Indeed, the government’s involvement in a broad swath of industries will continue to linger.
The boards of G.M. and GMAC include several members that the Treasury helped hand-pick, while regulators are swarming the trading floors and mortgage collection operations at the nation’s biggest banks to try to avert a replay of the financial crisis. And the government is still on the hook for tens of billions in guarantees it provided on debt issues by banks during the financial crisis.
Jonathan Koppell, director of Arizona State University’s School of Public Affairs, said that although the General Motors offering was a step in the right direction, “it doesn’t mean this strange period of government ownership is in our rear-view mirror.”
“Once you introduce the possibility of state intervention in support of failing firms,” he said, “the marketplace is fundamentally altered, even after government relinquishes its ownership.”
To be sure, the government has reaped a $28 billion profit on what has been repaid so far. But bailout beneficiaries still owe $180 billion to Washington, or just under half of the $384 billion of federal money laid out during the crisis. Even the $25 billion the government will earn in the coming months as it sells its remaining stakes in G.M. and Citigroup will not make much of a dent in paying it all back.
Before that happens, both companies have to follow through with exit strategies.
At G.M., the government injected about $49 billion to stabilize the company and help it through bankruptcy.

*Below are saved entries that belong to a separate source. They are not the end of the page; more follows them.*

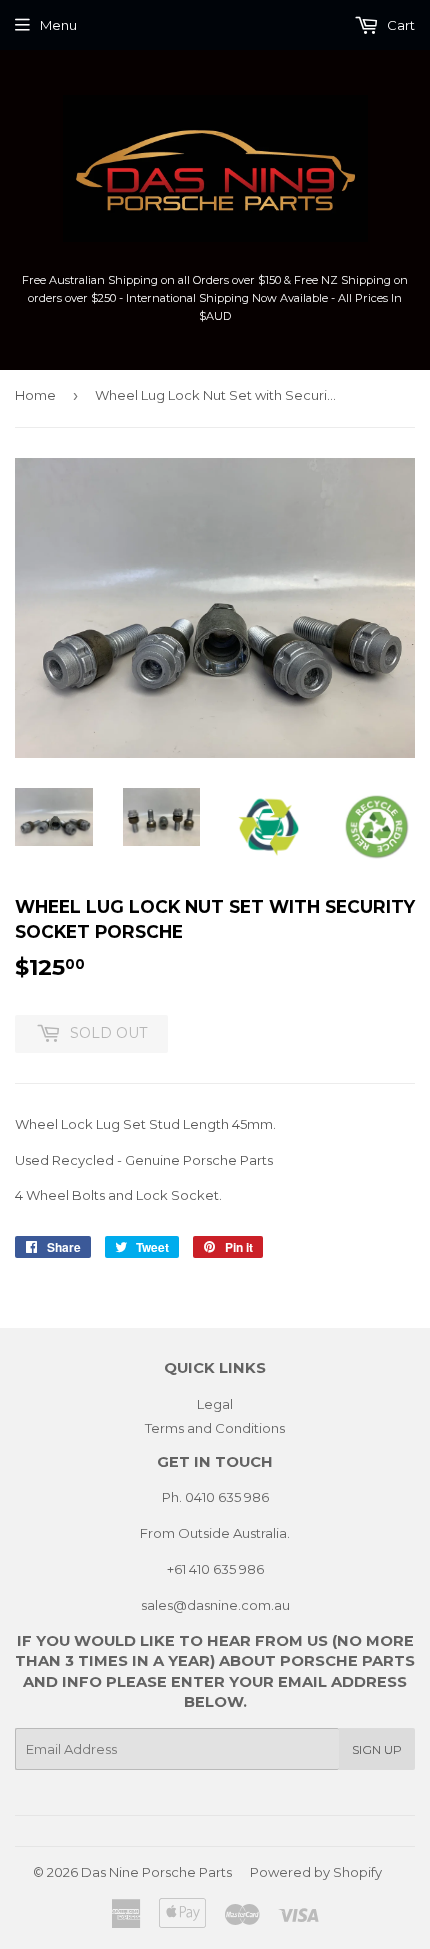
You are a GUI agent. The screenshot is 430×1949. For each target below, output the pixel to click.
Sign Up (377, 1749)
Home (35, 395)
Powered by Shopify (316, 1872)
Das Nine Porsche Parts (156, 1872)
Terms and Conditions (215, 1428)
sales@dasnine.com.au (215, 1605)
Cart (399, 25)
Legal (215, 1404)
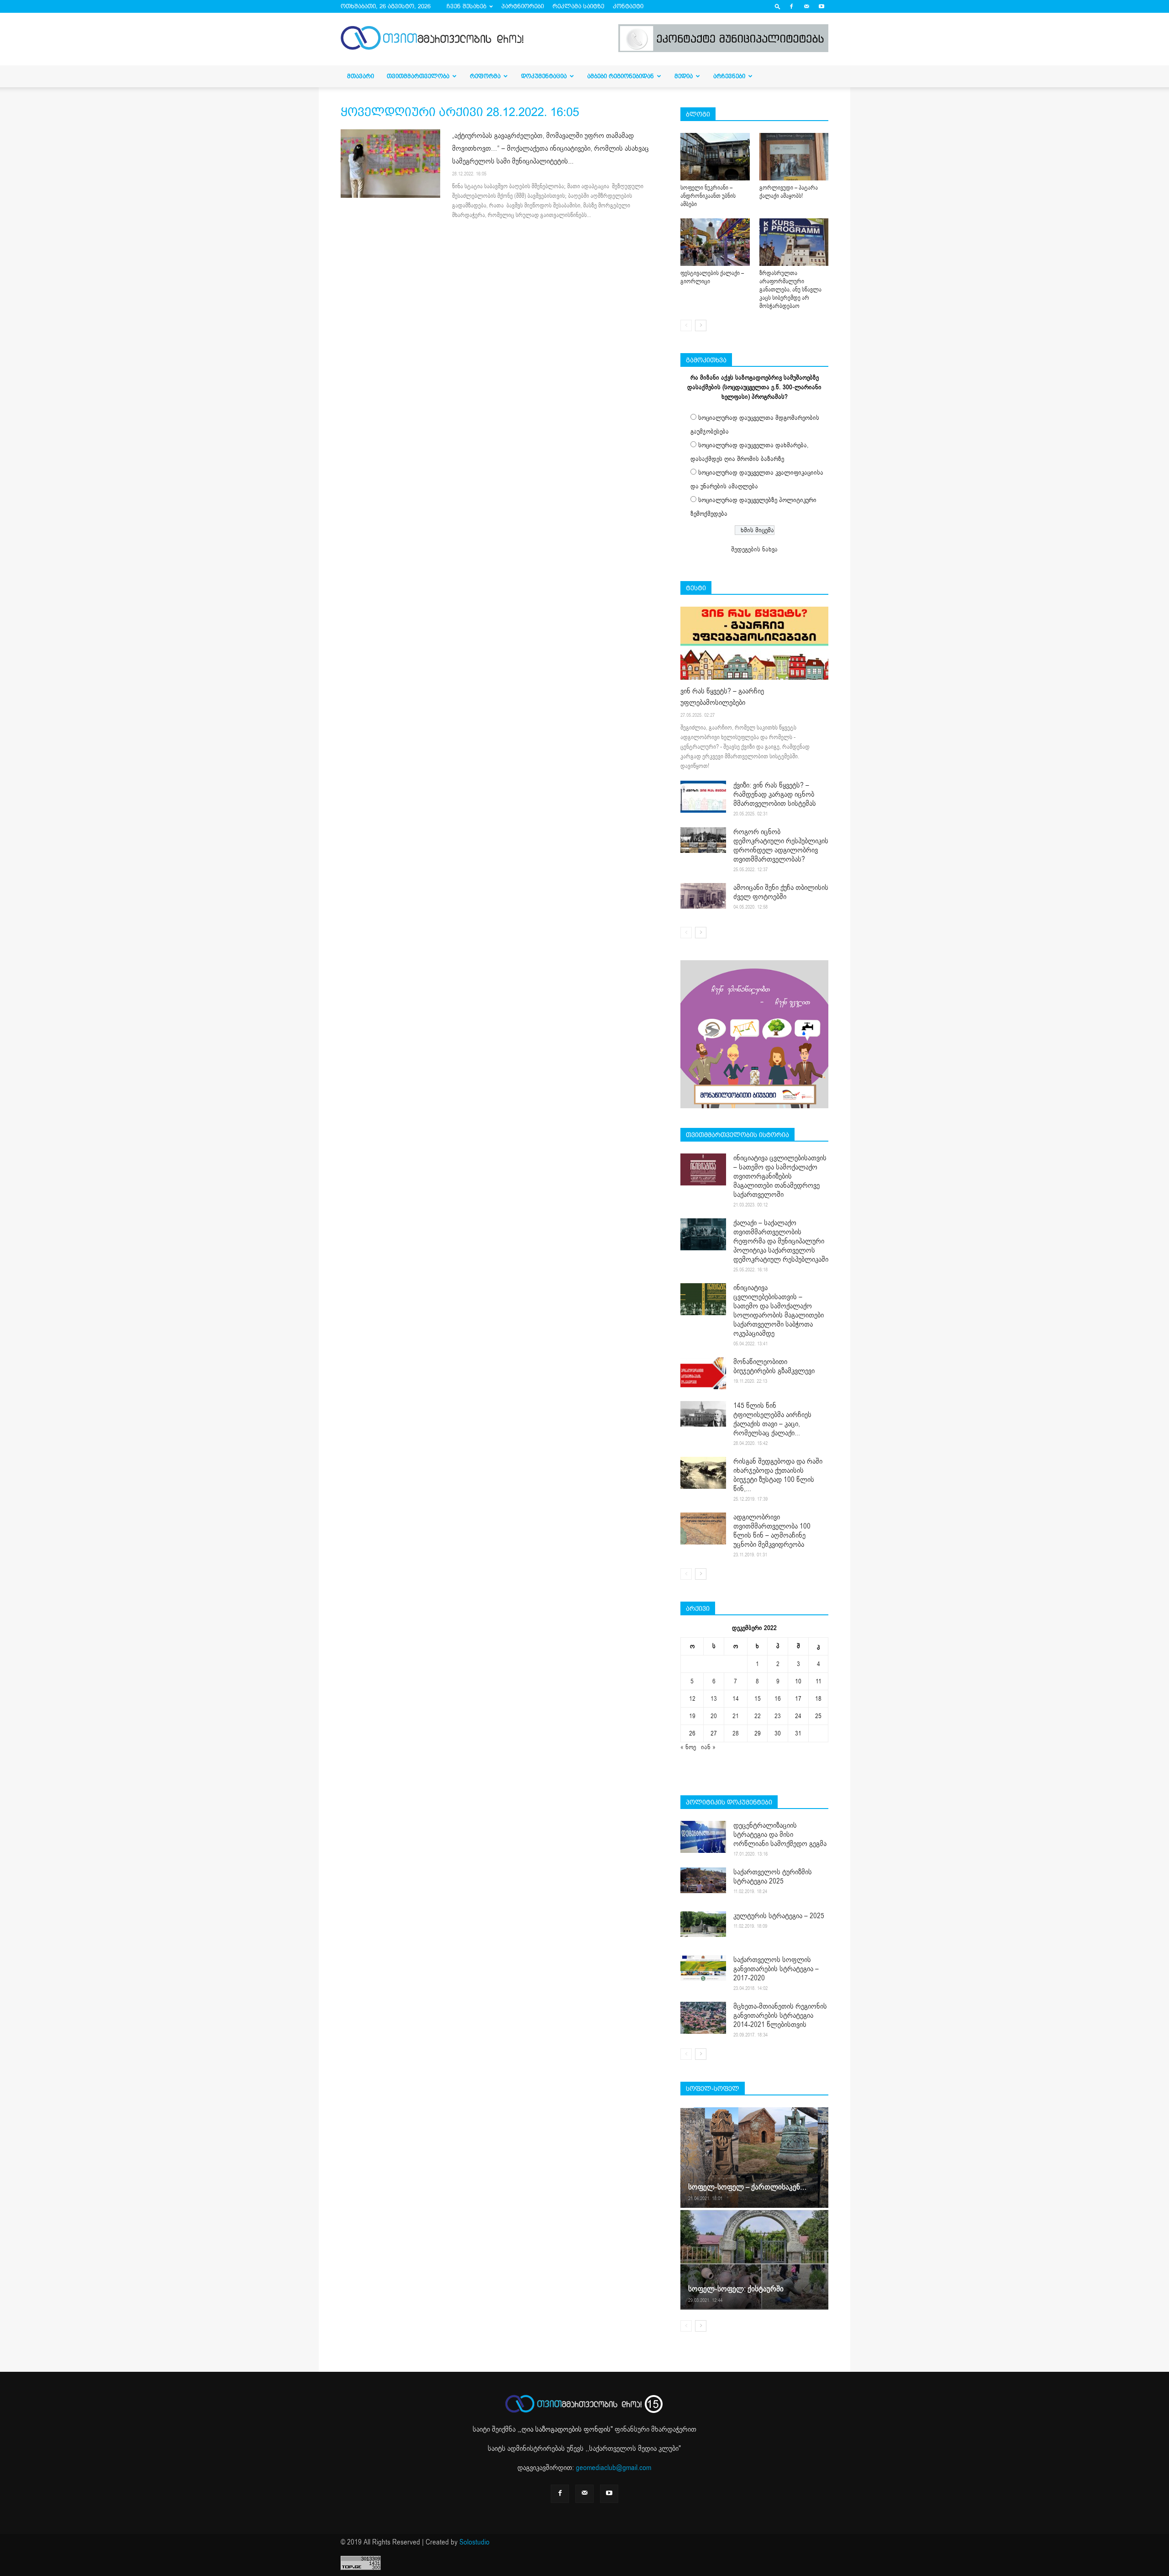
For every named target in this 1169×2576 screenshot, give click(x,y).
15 (757, 1698)
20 (714, 1716)
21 (735, 1716)
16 (777, 1698)
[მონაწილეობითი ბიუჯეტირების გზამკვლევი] (703, 1373)
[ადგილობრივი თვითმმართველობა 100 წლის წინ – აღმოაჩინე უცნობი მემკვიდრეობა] (703, 1529)
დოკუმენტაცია (544, 76)
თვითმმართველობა (418, 76)
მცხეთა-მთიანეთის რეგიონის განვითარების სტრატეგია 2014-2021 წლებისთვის (780, 2015)
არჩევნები (729, 76)
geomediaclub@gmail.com (613, 2468)
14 (735, 1698)
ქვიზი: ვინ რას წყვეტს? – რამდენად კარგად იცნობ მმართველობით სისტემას (774, 794)
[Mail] (806, 6)
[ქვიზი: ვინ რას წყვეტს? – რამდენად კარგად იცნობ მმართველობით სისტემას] (703, 797)
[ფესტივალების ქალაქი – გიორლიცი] (715, 242)
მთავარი (360, 76)
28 (735, 1733)
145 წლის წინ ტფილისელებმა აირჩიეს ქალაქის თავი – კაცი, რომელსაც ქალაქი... (772, 1419)
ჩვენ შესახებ (466, 6)
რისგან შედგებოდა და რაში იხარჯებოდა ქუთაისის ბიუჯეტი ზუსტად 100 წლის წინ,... (777, 1475)
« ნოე (688, 1747)
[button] (778, 6)
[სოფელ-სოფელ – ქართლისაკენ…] (754, 2157)
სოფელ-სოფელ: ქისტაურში (736, 2289)
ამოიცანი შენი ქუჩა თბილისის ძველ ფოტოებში (780, 892)
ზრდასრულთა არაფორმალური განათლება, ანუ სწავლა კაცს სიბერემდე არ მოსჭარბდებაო (790, 289)
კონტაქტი (628, 6)
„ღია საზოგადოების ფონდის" (566, 2429)
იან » (708, 1747)
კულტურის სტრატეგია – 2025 (778, 1916)
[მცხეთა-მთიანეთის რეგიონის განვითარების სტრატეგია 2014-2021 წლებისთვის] (703, 2018)
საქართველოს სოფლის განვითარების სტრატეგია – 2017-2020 (776, 1969)
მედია (683, 76)
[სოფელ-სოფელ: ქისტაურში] (754, 2259)
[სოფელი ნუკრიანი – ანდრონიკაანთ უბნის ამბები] (715, 156)
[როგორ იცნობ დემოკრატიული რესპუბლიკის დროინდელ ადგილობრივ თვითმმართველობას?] (703, 840)
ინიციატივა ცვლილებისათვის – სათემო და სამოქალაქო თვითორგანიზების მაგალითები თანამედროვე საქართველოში (780, 1176)
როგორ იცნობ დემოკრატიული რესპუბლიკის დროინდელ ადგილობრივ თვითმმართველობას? (780, 845)
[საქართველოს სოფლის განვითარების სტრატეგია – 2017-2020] (703, 1968)
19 (692, 1716)
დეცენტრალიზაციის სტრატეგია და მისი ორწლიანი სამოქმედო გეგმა (780, 1834)
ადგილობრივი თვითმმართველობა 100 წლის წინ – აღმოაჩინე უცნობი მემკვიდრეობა (772, 1531)
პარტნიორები (522, 6)
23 (777, 1716)
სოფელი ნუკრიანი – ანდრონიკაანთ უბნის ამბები (708, 196)
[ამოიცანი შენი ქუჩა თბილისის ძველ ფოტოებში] (703, 896)
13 (714, 1698)
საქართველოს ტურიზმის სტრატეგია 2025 (772, 1876)
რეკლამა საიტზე (578, 6)
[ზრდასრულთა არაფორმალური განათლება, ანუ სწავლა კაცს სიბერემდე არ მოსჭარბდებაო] (794, 242)
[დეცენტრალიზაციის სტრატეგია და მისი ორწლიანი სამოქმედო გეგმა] (703, 1837)
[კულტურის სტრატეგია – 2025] (703, 1924)
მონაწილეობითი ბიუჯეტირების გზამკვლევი (774, 1366)
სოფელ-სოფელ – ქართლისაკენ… (747, 2187)
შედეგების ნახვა (754, 549)
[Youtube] (821, 6)
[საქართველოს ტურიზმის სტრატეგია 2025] (703, 1880)
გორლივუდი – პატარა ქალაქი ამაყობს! (788, 192)
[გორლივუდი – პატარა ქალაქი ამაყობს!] (794, 156)
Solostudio (474, 2542)
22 (757, 1716)
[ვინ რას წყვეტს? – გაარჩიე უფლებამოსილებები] (754, 643)
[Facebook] (791, 6)
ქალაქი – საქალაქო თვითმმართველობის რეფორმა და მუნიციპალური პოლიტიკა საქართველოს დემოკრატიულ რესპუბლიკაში (780, 1241)
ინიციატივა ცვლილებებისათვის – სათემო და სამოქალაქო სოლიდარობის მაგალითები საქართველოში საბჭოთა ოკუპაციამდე (778, 1310)
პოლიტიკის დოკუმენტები (729, 1802)
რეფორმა (485, 76)
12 (692, 1698)
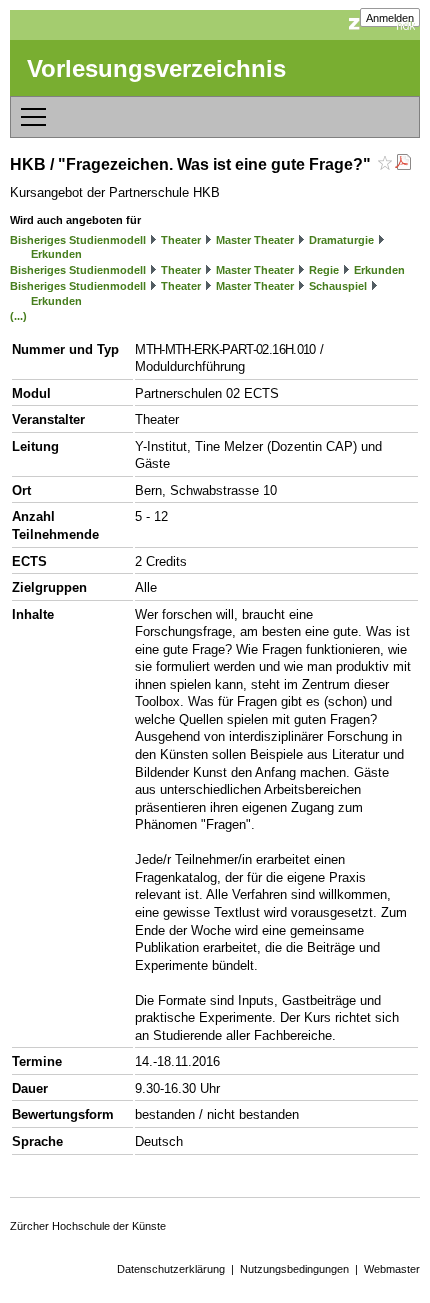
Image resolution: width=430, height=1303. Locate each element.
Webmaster (392, 1269)
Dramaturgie (341, 240)
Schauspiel (338, 286)
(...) (18, 316)
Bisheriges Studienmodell (78, 240)
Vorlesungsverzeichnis (156, 68)
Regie (324, 270)
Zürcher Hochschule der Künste (88, 1226)
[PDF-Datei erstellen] (403, 164)
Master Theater (255, 240)
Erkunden (56, 254)
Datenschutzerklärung (171, 1269)
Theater (181, 240)
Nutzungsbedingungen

G.M. has repaid $7 billion, and the government will receive $12 billion more this week from its share of the stock offering, assuming the shares are priced in the upper range of expectations, from $31 to $33. Even then, the Treasury Department could be sitting on a $7 billion to $9 billion loss. The investment in Citigroup is expected to fare better, yielding a profit of more than $11 billion.
All told, the government estimates that its other bank investments will yield a lifetime gain of over $9 billion. Most of that comes from the dividend payments and other income it took when the big institutions, like Bank of America , Goldman Sachs and Morgan Stanley , paid back their bailout money. About 590 smaller lenders have yet to repay roughly $38 billion.
After its controversial rescue of A.I.G., the government is now on track to realize a $17 billion gain from that investment when it eventually sells its 92 percent stake. The Federal Reserve is also on track to reap an $11 billion windfall from the assets it took when it made an enormous loan to A.I.G. at the height of the crisis.
The path to profitability from the government’s investments in Chrysler and GMAC is less clear. For now, the government retains a 10 percent stake in Chrysler, as well as a large loan backed by the company’s assets. It also owns a 55 percent stake in GMAC and could ultimately wind up owning more than 80 percent of that company. Exit plans have not been completed, but they could involve an initial public stock offering or another stock sale.
But the real money pits are Fannie Mae and Freddie Mac, the government-controlled mortgage finance giants. So far, they have been kept alive with $150 billion in taxpayer money. Even after the dividends it will receive from the two companies over the next decade, the government could ultimately sustain a $55 billion loss, according to administration data for the 2010 budget. Some of that money could be recouped from income from the assets in the companies’ portfolios.